• **Dataset**

━━━━━━

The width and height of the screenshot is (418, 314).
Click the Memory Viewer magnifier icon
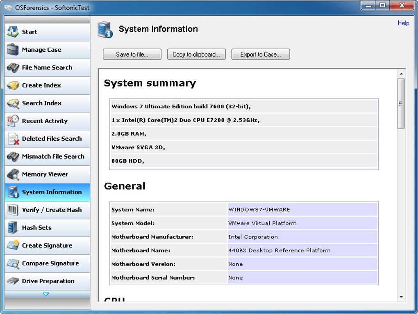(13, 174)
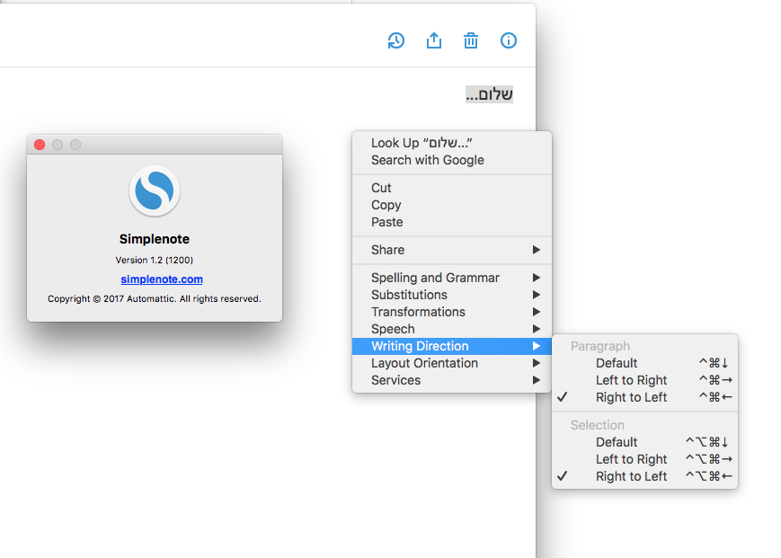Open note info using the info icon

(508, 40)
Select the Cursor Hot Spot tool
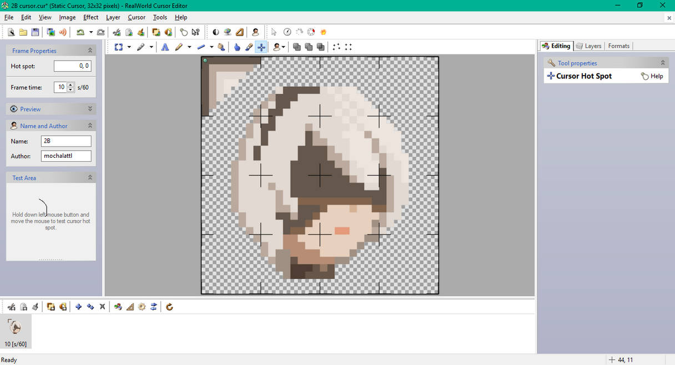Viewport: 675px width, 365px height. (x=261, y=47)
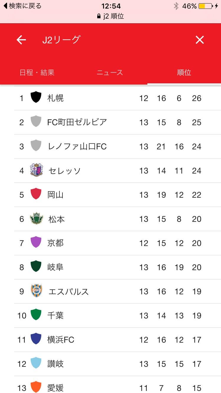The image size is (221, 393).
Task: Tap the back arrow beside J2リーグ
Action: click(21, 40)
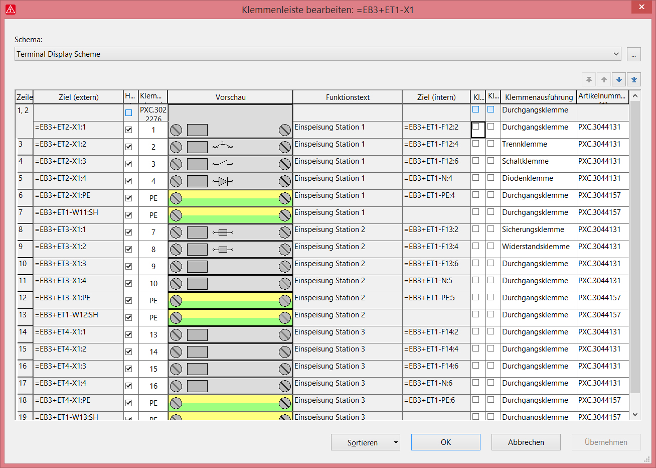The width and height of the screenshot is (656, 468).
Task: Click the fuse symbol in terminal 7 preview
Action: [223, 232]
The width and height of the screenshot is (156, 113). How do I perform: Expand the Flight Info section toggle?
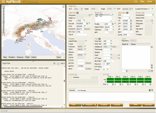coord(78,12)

━━━━━━

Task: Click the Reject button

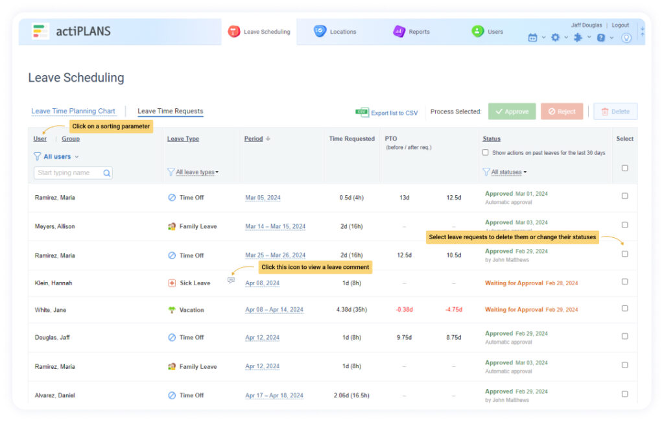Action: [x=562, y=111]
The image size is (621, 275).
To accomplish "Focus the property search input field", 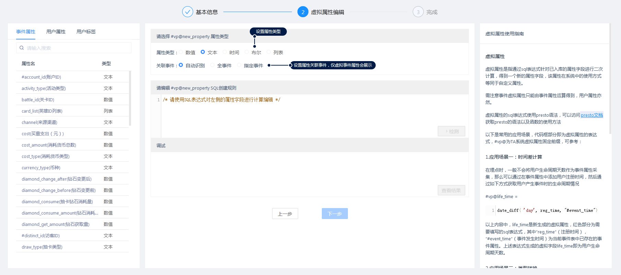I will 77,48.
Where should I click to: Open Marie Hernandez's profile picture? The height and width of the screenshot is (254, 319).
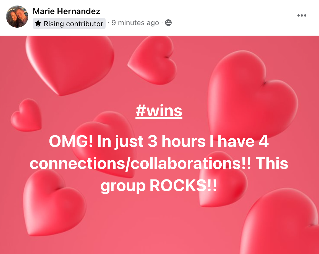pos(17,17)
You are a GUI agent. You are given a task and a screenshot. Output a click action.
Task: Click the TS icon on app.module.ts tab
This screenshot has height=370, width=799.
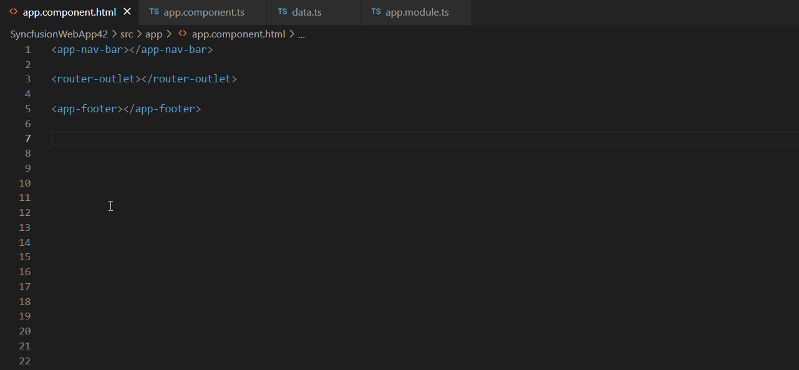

━━━━━━

• **Task requirements**
The answer is the lines above from the one with "Where should I" to the one with "This screenshot has height=370, width=799.", set down exactly, with no pictures.

• **Response for this exercise**
Where should I click to: Open Marie Hernandez's profile picture? The height and width of the screenshot is (254, 319).
pos(17,17)
You are a GUI agent. You are given a task and a screenshot. Output a click action.
Task: Click the TS icon on app.module.ts tab
This screenshot has height=370, width=799.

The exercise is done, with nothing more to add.